Pourquoi la Chambre de commerce de Lyon, pourtant fière de ce patrimoine, est-elle amenée aujourd’hui à envisager sa fermeture ? La faute en revient, indiscutablement, à l’État. Celui-ci a en effet ponctionné de deux manières les chambres de commerce : entre 2015 et 2017, elles vont perdre environ 40% des recettes fiscales (en provenance des entreprises) qui leur sont affectées. Et en 2015, l’État s’est servi dans leur fond de roulement. Pour Lyon, c’est un chèque de 15 millions d’euros que la CCI a dû signer au trésor public, soit la quasi intégralité de sa trésorerie ; elle n’a désormais plus qu’à peine trois mois de fonctionnement en caisse.

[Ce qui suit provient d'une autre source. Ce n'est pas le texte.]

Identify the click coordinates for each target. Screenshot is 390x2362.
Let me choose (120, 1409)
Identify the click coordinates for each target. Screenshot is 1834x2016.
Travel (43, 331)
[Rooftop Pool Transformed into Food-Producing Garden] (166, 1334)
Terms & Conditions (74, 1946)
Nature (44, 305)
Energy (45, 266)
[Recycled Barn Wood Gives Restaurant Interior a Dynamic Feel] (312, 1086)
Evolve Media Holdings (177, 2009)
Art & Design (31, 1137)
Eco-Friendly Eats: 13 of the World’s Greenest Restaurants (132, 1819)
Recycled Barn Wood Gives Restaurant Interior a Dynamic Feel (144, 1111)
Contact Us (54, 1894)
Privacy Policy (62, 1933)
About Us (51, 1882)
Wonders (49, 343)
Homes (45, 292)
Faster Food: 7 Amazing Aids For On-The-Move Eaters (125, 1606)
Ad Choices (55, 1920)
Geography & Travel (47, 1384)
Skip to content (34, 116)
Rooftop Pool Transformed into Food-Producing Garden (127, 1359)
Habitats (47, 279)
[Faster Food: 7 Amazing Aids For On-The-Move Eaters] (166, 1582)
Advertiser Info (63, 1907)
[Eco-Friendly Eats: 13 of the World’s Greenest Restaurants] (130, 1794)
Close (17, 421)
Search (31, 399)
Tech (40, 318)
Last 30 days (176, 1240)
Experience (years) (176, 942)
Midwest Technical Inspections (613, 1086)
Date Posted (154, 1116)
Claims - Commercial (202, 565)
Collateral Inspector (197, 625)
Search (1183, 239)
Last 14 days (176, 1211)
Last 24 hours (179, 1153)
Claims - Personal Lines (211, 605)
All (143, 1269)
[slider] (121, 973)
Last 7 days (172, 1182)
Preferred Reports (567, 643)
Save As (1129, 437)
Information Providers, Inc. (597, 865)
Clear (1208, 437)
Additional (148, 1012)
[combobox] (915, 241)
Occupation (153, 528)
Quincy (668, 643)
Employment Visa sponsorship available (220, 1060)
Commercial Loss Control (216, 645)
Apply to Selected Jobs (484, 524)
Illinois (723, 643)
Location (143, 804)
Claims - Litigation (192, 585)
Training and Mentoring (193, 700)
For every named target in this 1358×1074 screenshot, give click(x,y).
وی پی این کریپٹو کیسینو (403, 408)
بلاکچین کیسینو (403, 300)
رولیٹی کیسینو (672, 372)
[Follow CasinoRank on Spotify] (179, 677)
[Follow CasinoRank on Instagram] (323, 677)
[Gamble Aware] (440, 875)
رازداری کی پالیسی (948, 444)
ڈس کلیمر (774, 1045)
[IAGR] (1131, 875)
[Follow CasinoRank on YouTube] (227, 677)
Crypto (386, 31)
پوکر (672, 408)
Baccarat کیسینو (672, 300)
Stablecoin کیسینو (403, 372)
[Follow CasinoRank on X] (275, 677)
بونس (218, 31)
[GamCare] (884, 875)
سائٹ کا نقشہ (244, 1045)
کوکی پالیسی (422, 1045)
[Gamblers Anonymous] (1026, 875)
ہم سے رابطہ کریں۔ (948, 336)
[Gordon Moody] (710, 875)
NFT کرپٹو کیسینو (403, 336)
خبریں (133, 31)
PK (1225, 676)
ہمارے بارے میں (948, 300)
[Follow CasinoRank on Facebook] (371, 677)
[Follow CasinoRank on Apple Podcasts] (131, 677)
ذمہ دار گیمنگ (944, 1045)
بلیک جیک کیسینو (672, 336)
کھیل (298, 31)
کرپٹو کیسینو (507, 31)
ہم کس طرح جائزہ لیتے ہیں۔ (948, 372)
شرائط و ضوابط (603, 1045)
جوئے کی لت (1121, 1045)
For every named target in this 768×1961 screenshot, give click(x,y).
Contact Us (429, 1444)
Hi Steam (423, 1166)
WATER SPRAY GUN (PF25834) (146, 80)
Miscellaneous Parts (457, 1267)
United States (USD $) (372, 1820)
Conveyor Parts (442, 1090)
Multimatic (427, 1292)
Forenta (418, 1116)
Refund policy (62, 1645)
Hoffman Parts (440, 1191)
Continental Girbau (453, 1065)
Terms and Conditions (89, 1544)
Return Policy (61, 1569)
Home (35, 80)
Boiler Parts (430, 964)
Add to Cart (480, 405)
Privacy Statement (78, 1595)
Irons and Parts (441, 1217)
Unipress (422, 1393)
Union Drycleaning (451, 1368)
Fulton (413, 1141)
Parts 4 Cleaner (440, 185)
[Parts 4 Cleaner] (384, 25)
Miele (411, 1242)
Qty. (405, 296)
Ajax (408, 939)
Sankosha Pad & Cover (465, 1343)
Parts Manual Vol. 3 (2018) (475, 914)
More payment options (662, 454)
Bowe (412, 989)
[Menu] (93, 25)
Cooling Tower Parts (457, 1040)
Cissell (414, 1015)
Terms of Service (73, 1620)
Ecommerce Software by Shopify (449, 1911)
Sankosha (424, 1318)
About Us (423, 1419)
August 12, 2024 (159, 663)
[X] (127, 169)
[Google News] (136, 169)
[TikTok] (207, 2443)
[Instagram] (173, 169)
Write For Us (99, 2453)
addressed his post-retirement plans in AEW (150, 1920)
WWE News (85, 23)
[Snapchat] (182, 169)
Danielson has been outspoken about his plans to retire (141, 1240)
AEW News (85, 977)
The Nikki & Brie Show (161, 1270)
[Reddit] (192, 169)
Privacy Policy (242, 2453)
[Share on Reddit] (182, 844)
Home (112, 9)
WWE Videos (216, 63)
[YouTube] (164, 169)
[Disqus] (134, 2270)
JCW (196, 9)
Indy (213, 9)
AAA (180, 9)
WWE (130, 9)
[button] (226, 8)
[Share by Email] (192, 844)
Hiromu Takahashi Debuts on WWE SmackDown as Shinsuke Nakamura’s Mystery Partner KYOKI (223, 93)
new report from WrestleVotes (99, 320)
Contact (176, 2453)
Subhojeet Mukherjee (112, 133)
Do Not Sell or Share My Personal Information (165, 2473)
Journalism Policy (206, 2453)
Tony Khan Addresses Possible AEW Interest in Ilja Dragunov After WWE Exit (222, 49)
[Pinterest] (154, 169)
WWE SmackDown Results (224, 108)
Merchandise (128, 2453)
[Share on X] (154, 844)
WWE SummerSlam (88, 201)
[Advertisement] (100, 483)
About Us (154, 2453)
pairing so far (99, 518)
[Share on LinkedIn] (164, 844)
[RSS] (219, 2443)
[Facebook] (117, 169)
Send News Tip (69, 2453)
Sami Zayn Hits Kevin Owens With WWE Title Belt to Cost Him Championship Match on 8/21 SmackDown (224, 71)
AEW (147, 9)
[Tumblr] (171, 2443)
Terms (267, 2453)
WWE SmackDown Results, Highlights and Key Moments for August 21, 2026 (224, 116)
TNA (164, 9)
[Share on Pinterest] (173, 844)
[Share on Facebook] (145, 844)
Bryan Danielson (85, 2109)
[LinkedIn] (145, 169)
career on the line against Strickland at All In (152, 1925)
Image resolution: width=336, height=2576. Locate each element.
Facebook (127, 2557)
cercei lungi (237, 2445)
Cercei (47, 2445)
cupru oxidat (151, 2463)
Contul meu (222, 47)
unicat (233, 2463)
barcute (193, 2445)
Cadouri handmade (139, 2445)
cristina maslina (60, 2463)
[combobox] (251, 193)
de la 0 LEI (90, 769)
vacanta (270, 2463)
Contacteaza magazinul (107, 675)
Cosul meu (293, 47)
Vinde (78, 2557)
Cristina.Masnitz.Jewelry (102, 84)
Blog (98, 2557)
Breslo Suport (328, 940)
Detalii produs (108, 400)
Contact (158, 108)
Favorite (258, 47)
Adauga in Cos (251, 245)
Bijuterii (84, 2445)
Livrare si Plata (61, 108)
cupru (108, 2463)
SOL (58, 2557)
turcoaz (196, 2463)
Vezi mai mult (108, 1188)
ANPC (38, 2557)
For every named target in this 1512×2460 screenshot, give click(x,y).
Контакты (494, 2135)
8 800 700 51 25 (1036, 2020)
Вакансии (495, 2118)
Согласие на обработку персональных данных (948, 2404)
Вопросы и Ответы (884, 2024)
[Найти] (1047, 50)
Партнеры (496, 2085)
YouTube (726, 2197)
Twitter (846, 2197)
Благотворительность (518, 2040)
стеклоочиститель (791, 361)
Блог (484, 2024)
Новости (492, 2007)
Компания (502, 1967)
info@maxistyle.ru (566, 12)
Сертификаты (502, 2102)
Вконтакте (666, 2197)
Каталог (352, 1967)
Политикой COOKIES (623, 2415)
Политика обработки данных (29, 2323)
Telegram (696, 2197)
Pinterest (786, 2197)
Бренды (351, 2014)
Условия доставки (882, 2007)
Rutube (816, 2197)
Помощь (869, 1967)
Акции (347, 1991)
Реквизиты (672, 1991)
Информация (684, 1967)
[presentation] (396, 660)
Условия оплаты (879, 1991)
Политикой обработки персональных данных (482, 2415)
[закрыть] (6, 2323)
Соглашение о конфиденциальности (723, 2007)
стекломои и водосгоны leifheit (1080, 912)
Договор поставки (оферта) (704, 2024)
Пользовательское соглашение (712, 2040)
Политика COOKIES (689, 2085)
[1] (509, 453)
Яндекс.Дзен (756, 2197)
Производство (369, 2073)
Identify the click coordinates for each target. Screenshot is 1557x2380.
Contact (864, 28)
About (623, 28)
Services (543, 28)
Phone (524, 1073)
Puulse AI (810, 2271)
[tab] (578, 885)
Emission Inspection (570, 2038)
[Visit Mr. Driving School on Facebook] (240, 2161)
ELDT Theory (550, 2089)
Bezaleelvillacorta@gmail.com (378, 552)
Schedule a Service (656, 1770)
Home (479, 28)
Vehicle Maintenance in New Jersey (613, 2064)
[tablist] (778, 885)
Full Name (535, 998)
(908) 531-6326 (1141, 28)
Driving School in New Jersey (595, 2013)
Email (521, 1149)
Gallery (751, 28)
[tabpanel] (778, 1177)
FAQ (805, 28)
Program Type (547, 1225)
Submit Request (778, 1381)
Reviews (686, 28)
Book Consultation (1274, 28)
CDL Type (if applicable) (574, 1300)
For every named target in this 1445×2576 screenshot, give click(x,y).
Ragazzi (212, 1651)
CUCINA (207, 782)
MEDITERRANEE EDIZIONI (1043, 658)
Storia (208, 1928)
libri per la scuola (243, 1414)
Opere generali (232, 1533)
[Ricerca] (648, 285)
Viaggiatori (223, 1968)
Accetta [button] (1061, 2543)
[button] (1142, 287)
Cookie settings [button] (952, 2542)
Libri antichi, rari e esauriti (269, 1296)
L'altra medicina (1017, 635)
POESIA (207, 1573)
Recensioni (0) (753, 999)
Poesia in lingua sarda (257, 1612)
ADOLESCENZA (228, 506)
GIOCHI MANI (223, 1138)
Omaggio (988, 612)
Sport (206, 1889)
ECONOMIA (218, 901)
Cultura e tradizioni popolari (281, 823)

Au 1er janvier 2015, un plan de réduction du personnel de -15% a été engagé, qui n’a pas touché le musée, celui-ci étant déjà notoirement en sous-effectif (en cinq ans, ses effectifs ont déjà été réduits de 28 équivalent temps plein à 22). En 2016, un nouveau plan social est prévu et on comprend bien qu’une chambre de commerce dont le cœur de métier est touché par des réductions de poste ne peut pas continuer à garder un musée qui ne relève pas de son activité. D’autant que les fusions de régions en cours entraînent également des réorganisations des Chambres de commerce. Lyon va fusionner le 1er janvier 2016 avec Roanne et Saint-Étienne. Et si la CCI de Lyon est attachée fortement à son musée, ce n’est évidemment pas le cas des deux autres qui n’ont aucun lien historique avec lui et ne comptent pas, surtout dans le contexte actuel, en avoir la charge. La volonté de la CCI de Lyon n’est donc pas en cause ; elle souhaiterait conserver les musées si cela était possible, mais ça ne l’est pas. Elle veut, quoiqu’il en soit, éviter à tout prix une fermeture dont elle a conscience qu’il s’agirait d’une catastrophe, et cela fait près de deux ans qu’elle s’est rapprochée des acteurs institutionnels pour examiner avec eux les conditions d’un transfert de la tutelle des musées. La CCI est prête à donner les collections (rappelons qu’il s’agit de deux musées de France), mais aussi la jouissance des hôtels particuliers qui les abritent et qui lui appartiennent également. Dès que les réductions budgétaires ont été annoncées, fin 2013, ce transfert de tutelle a été envisagé. Reste à savoir vers qui.

La ville indifférente

Le président et le directeur de la CCI, Emmanuel Imberton et Alain Fauveau, ainsi que Maximilien Durand, le directeur du musée, se sont d’abord tournés vers la Ville de Lyon, juste avant les élections municipales. Très rapidement, malgré une entrée en matière encourageante de la part de l’adjoint à la Culture et bien que celui-ci soit devenu le premier adjoint, les portes se sont refermées, De multiples contacts ont été pris, mais il apparaît que le maire, Gérard Collomb, n’est pas très sensible au problème. Il semble ne pas avoir pris conscience de l’importance du sujet. Nous avons contacté la ville qui nous a fait la déclaration suivante « La ville de Lyon ne se désintéresse pas du sort du musée des tissus et des arts décoratifs de Lyon. Nous faisons partie du tour de table de réflexion sur son avenir et celui de ses collections. Il y a une réunion prochaine au mois de janvier sur ce sujet en Préfecture » Qu’une solution soit en voie d’être trouvée, et que la ville s’en préoccupe n’est pas l’impression qui ressort de notre enquête. Les réunions qui ont eu lieu jusqu’à présent n’ont abouti à aucun résultat et, comme nous l’a dit Alain Fauveau, « personne jusqu’à présent n’a accepté de s’asseoir autour de la table ». Il est vrai que le contexte n’est pas facile pour la ville de Lyon, au moment où celle-ci vient de récupérer le musée des Confluences et le Musée Gallo-Romain. On peut comprendre que la Ville [7] soit handicapée par le Musée des Confluences, un véritable gouffre financier : son budget de fonctionnement est de 18 millions d’euros, dont 15 millions sont financés par la métropole. Nous ne jugerons pas de la pertinence de ce nouvel équipement qui paraît tout de même totalement démesuré. Car les chiffres des Musées des Tissus et des Arts décoratifs sont infiniment plus modestes.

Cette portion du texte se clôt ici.